Intanto, come va la quarta dose?

Dopo i primi due giorni con un po’ di corsa, non è che questa quarta dose stia “sfondando”. È abbastanza deludente il suo andamento…

Intanto alcuni medici continuano a dire che non serve farla perché tanto a settembre arriverà il vaccino “definitivo”. Ma è proprio così?

Nessuno può sapere quando arriverà, ma non si parla di tempi brevissimi. Settembre? Molto difficile. E poi c’è un problema di acquisto centralizzato a livello europeo, di distribuzione… E non c’è più la struttura di prima, di quando c’era Figliuolo.

Il vaccino deve essere vagliato dall’Ema e questo processo richiede del tempo. Poi dovrà essere vagliato dall’Aifa, e quindi pensare alla sua distribuzione a livello nazionale e poi regionale. Tutte cose che richiedono pianificazione che poi dovrà essere concordata con la campagna antinfluenzale quando a metà ottobre arriverà anch’essa.

Il metodo attendista in questo momento non è la soluzione del problema, anzi.

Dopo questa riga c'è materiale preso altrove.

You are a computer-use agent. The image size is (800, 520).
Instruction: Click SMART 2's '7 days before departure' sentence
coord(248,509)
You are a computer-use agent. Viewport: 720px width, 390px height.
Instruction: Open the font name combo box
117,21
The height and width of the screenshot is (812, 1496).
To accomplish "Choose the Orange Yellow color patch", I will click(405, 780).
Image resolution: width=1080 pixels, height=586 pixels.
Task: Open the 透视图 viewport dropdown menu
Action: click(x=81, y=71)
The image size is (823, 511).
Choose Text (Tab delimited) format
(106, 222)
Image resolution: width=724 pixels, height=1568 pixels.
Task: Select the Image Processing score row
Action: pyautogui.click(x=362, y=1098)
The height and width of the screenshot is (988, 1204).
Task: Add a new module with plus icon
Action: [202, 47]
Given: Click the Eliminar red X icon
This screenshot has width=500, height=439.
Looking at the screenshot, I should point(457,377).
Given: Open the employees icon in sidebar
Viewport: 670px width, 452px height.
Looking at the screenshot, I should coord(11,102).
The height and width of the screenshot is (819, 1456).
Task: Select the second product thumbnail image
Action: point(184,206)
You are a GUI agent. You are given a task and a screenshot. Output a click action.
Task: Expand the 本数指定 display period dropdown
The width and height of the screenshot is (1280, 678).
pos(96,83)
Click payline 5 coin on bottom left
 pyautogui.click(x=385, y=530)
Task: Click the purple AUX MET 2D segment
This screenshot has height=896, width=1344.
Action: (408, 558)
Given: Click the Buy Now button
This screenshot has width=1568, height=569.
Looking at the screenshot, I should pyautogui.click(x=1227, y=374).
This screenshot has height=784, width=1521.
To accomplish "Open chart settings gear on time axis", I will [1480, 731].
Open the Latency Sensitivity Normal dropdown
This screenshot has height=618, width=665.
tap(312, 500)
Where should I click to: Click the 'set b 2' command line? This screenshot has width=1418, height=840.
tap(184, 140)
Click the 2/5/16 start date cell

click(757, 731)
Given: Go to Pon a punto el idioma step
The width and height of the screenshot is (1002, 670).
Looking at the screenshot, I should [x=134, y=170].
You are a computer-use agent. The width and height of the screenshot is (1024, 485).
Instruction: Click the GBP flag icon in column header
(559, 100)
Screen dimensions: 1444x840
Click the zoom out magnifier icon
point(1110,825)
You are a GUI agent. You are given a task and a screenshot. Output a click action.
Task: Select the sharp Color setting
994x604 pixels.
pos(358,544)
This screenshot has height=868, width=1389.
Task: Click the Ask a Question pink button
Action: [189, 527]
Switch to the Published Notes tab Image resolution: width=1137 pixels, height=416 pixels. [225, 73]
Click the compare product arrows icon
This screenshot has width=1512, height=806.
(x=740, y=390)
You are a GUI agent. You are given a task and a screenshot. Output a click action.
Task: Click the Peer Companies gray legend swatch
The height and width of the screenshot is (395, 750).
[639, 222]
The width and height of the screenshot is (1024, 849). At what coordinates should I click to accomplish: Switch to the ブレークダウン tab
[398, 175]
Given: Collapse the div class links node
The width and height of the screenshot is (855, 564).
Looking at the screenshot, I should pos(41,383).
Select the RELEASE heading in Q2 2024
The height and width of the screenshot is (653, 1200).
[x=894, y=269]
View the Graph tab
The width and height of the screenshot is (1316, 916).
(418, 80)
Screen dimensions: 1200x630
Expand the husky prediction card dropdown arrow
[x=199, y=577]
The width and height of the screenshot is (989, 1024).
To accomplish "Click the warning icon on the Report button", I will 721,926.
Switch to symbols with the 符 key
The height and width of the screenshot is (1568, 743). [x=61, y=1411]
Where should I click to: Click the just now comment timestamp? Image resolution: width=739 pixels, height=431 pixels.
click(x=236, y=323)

L’indicazione è abbastanza chiara: gli effetti sul prevenire l’infezione non sono alti, ma sulle forme gravi sì. La quarta dose protegge al 90 per cento sulle forme gravi. Sulle infezioni, è difficile poter fare delle stime perché le varianti continuano a cambiare, ma superano il 50 per cento. Il messaggio che viene recepito è che alla fine non mi protegga. Ma almeno nella metà dei casi, non è così: il vaccino protegge anche dall’infezione. Anche se questo rende la comunicazione a medici di base e specialisti, abbastanza difficile perché non ci sono dati precisi e certi. Mettici il periodo estivo e la campagna vaccinale non è semplice: le previsioni iniziali, per ora, non sono incoraggianti. Non sta andando come avremmo voluto.

Intanto, però, anche se il virus non fa molti danni, tiene le persone a casa, in isolamento. Ma è ancora il caso?

La discussione è sull’applicare il metodo inglese o meno: in questo momento il positivo è isolato e ci deve stare almeno una settimana, anche se non ha sintomi. Se ha sintomi, l’isolamento è giustificato. In questo momento sta bloccando 1,5 milioni di italiani, 300mila lombardi e, se facciamo la proporzione, 1.500 lecchesi.

Si può uscire dal sistema degli isolamenti?

L’Inghilterra lo ha fatto. Il test positivo non blocca a casa gli asintomatici. Il ragazzo di 30 anni senza sintomi che è bloccato a casa, incide anche sul funzionamento dei servizi essenziali. Il rischio, di contro, è che se una delle varianti dovesse essere peggiorativa mettiamo in circolazione degli asintomatici che potrebbero trasmettere anche varianti potenzialmente pericolose. In futuro il problema sarà da affrontare. Il costo sociale-economico è altissimo, ora.

E tanti fanno il test a casa. Poi girano liberamente, anche se positivi

Le stime dicono che probabilmente almeno il doppio dei casi di positività sfuggano al sistema. Però l’autorità sanitaria può lavorare solo su dati certi… Anche perché i casi trovati a casa non sono certificati.